**PAGE EXCERPT**
=-=-=-=-=

Stripe and private equity firm Advent International have jointly offered to buy PayPal Holdings in a deal that would value the payments giant at more than $53 billion.

The bidders have made a $60.50 per share cash offer for the payments firm, according to people familiar with the deal.

The offer price represents a 28% premium over PayPal’s closing price on Tuesday and is backed by $50bn in committed bank financing already lined up.

Under the proposal, first reported by Reuters, Stripe and Advent would split ownership of PayPal evenly and keep the company intact rather than break it apart. A previous approach had been made in early April, and the two firms are reportedly hoping to advance discussions over the coming weeks.

PayPal, Stripe, and Advent have all declined to comment, and PayPal has yet to respond publicly to the offer. Investors reacted by pushing PayPal’s shares up as much as 20% in premarket trading today.

The offer comes as PayPal’s market value has slumped from a peak of near $360bn in 2021 to $36bn this year as it is squeezed by rivals such as Apple Pay and Google Pay. Shares are down more than 40% over the past year.

PayPal’s underlying business is still substantial. It reported $8.35bn in first-quarter revenue and about $464bn in total payment volume, up 8% year-over-year adjusted for currency.

Industry analysts see strategic logic behind the pairing. Combined, the two would handle close to $3.7tn a year, putting the group in the same league as the newly-merged Global Payments and Worldpay.

Chris Beauchamp, chief market analyst at investing and trading platform IG, said: “Paypal is one of those stocks that never lived up to its hype.

“It promised much but never seemed to find its footing post-Covid. It’s not alone in this, but for a company that was so ubiquitous for years, and which still owns a broad stable of brands, such underperformance is disappointing at best.

“Long-suffering shareholders finally get some relief, as the bid that was so long expected finally arrives.”   

Dan Coatsworth, head of markets at AJ Bell, added: “After years of miserable share price performance, it looks like PayPal could be put out of its misery as a standalone company.

“The payments sector has long been a hive of takeover activity, and one must wonder why PayPal hasn’t already been picked off.

“Spun out of Ebay, the payments group was merrily on its way to greatness when suddenly Apple Pay and Google Pay took off and grabbed some of PayPal’s market share.

“PayPal has tried many things to fight back but has been left behind in a busy market that has also seen the likes of Stripe, Block and Adyen become credible challengers.

“The pandemic triggered an e-commerce boom as people were stuck at home in lockdown and bought items online to relieve their boredom. PayPal enjoyed a purple patch, but it didn’t last.

“If the bid rumours are true, Stripe and Advent obviously see an opportunity to buy a company that’s down but not out.

“The brand still has considerable trust among the public and business community, and it makes a decent profit. It is plugged into many of the hot payment themes including mobile payments, digital wallets and buy now, pay later. For Stripe, it provides a consumer-facing brand.

“Importantly, PayPal is dirt cheap. At its peak, the shares traded on more than 60 times earnings. They’re now on less than nine times which is the sort of rating that’s rarer than hen’s teeth in the payments sector.”

=-=-=-=-=

**PROBLEM TO WORK ON**
In the article on the PayPal bid, what cash price per share did Stripe and Advent International offer?

**THE DATA**
=-=-=-=-=

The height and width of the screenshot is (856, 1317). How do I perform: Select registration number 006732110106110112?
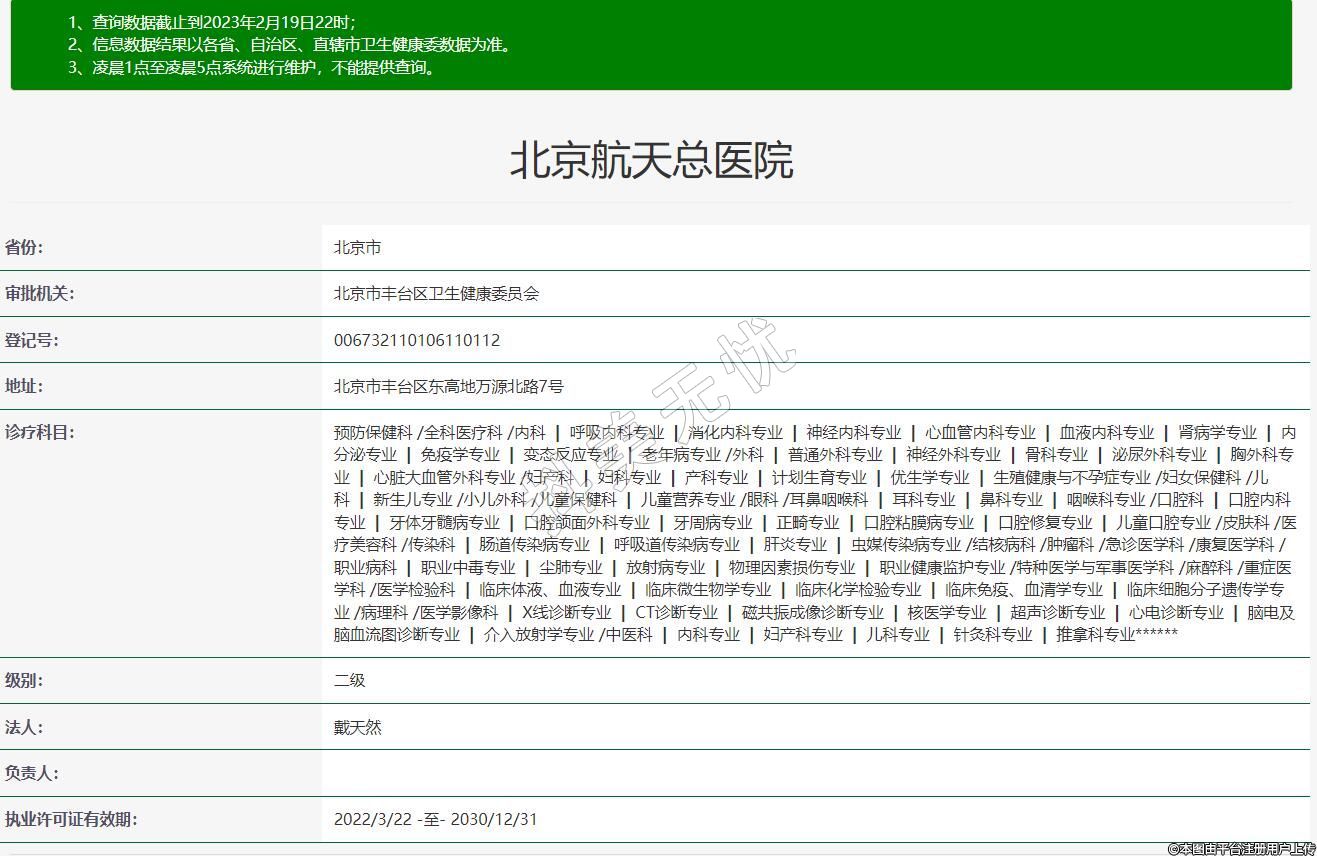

=-=-=-=-=

**TASK ANSWER**
$60.50 per share